A differenza di molti suoi ex colleghi, Draghi non è un alfiere del neoliberismo reaganiano in salsa europea. Non lo è per formazione, in quanto allievo di Federico Caffè, uno dei principali diffusori della dottrina keynesiana in Italia. E non lo è nemmeno per storia personale: da presidente della Bce, Draghi ha portato avanti per anni una politica monetaria ultra-espansiva, che contraddiceva in pieno il vangelo dell’austerità professato dalla Commissione europea. Mentre Bruxelles imponeva tagli di bilancio ai governi dell’Eurozona, la Banca centrale inondava il sistema di liquidità, scavalcando l’opposizione della Germania. Di fatto, negli anni del rigore, la Bce draghiana è stata l’unica istituzione a combattere davvero la crisi, compensando in parte i danni causati dalle politiche fiscali restrittive. Attenzione però a non cadere nell’inganno opposto: Draghi, naturalmente, non è nemmeno un paladino della spesa pubblica a ogni costo. Ne sanno qualcosa in Grecia, dove la Bce di quegli anni è ricordata come un ramo della Troika che ha devastato il Paese.

Ma anche a voler guardare Draghi con gli occhi di Atene, non ha senso in questo momento temere l’avvento di un governo rigorista. Rispetto al decennio scorso, infatti, lo scenario è cambiato radicalmente. Oggi l’ipotesi dell’austerità non esiste per nessuno: di fronte alla devastazione prodotta dalla pandemia, tutti i Paesi - Germania in testa - sono obbligati a spingere sul pedale dell’indebitamento. E hanno bisogno che lo faccia anche l’Italia, a cui non a caso è destinata la fetta di gran lunga più sostanziosa del Recovery Fund (209 miliardi su 750).

Cosa accadrà in futuro, quando gli aiuti europei andranno in parte restituiti e il Patto di Stabilità sarà riattivato, non lo sappiamo ancora. Nel migliore dei casi, l’Europa troverà un accordo per modificare i trattati, alleggerendo i vincoli di bilancio (che dopo il Covid rischiano di essere insostenibili non solo per l’Italia) e stabilizzando gli eurobond (attualmente previsti solo per finanziare il Recovery Fund).
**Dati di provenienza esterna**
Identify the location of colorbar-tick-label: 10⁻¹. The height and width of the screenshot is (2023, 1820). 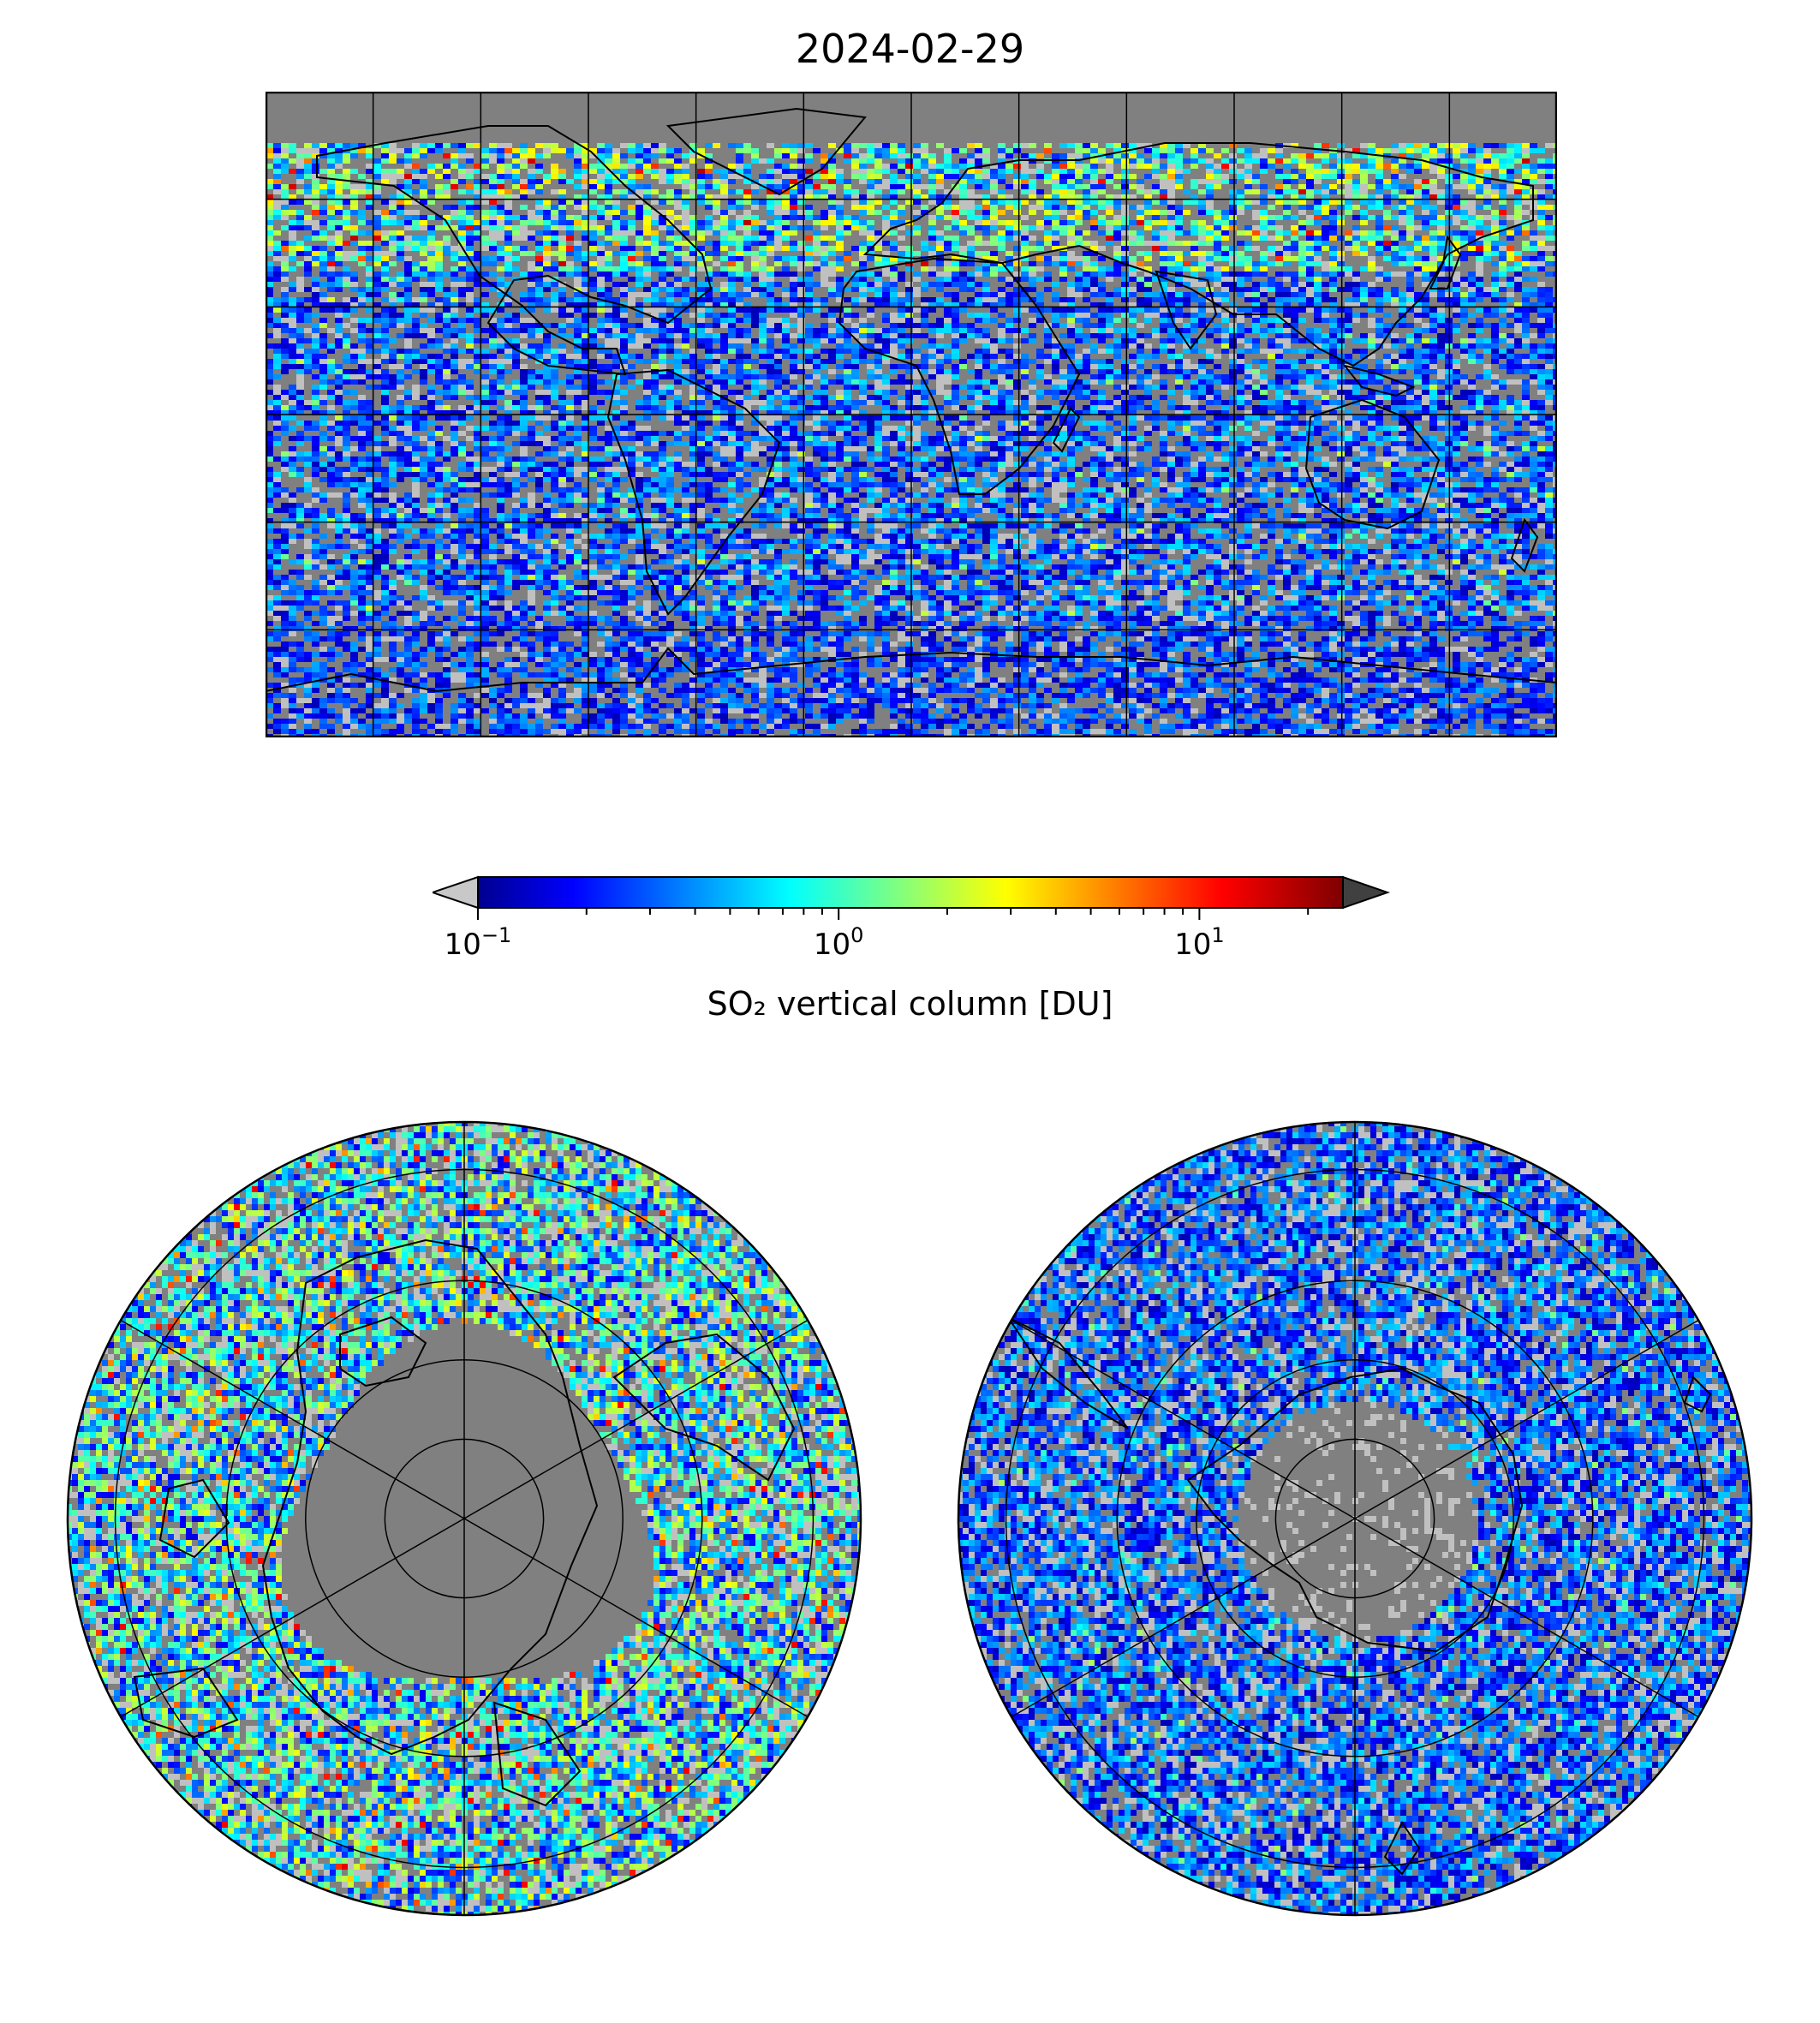
(478, 941). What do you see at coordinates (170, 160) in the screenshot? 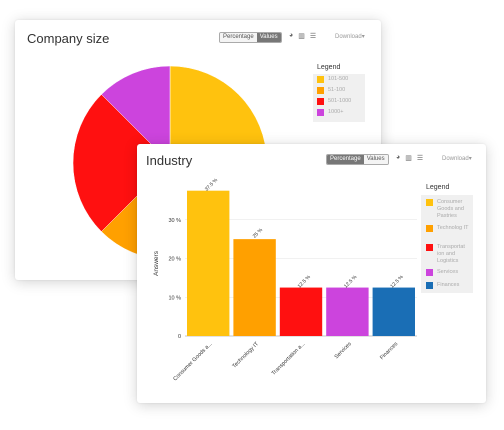
I see `industry-title: Industry` at bounding box center [170, 160].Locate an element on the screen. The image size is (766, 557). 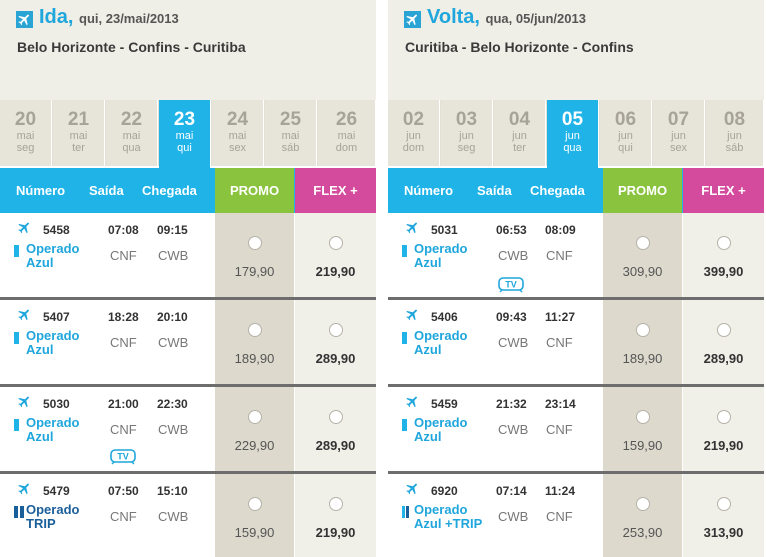
operator-line2: TRIP is located at coordinates (41, 524).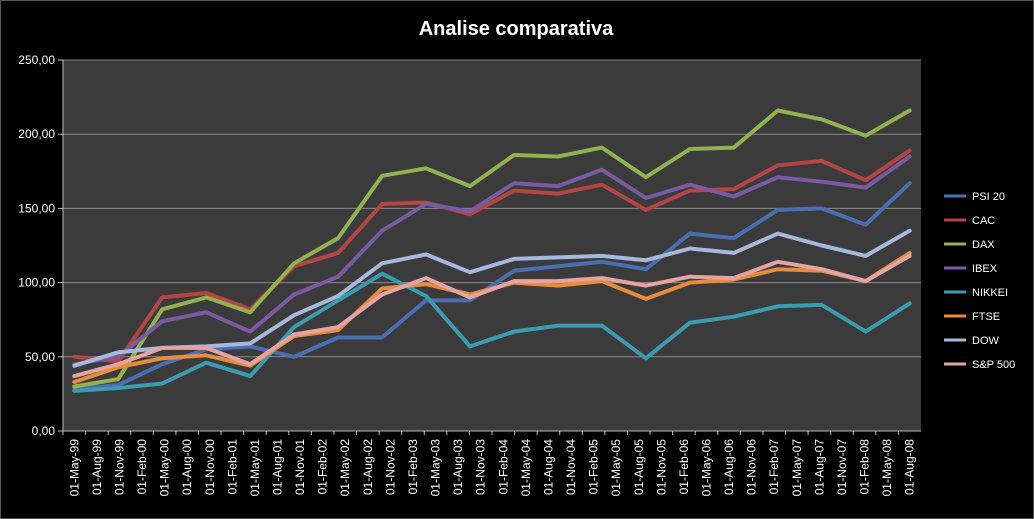 This screenshot has width=1034, height=519. I want to click on x-tick-label: 01-Feb-03, so click(413, 467).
Se invece a vincere saranno ancora una volta i falchi, allora sì, torneremo alle politiche lacrime e sangue.

Ora il punto è che, per determinare quale delle due strade imboccherà l’Europa, sarà decisivo proprio l’operato dell’Italia. Se non riusciremo a sfruttare quei 209 miliardi, rafforzeremo la posizione dei rigoristi nordici (Olanda & Co.), che useranno l’inaffidabilità italiana per giustificare il No alla condivisione del debito e all’allentamento delle regole. Se invece il nostro piano d’investimenti avrà esito positivo, aiuteremo a far prevalere le ragioni delle colombe mediterranee (insieme a noi, principalmente, Francia e Spagna).

Insomma, ad oggi le politiche espansive sono una strada obbligata: il problema è capire di che qualità saranno. Come ha spiegato in un’intervista a Radio Popolare Mario Pianta, ordinario di Politica Economica alla Scuola Normale Superiore di Pisa, la strada imboccata dal governo Conte bis sembrava quella delle “piccole mance alle imprese”, che avrebbero continuato a fare “quello che hanno sempre fatto in passato: più profitti che investimenti, pochi posti di lavoro e di cattiva qualità, zero aumento di produttività”. Abbiamo bisogno invece di “concentrare le risorse su progetti che costruiscano nuove capacità produttive - continua Pianta - sulla sostenibilità, sulla mobilità elettrica, sulla qualità della vita nelle città, sulle rinnovabili, sulle competenze digitali e sul finanziamento del welfare”.

Questi interventi di “politica ambientale, per dare priorità alla sostenibilità, e di politica industriale, per costruire una base produttiva tecnologicamente più avanzata - sottolinea ancora l’economista - potrebbero essere nelle corde di Draghi, perché è la stessa Unione europea che ci dice di destinare il 37% degli investimenti del Recovery Fund a progetti di sostenibilità” e il 20% alla transizione digitale.

Sul piano della tutela del lavoro e della lotta alla precarietà, invece, “Draghi non ha una storia di sensibilità - conclude Pianta - perciò questo è un problema che andrà verificato”. In ogni caso, molto dipenderà da quante e quali forze politiche comporranno la maggioranza.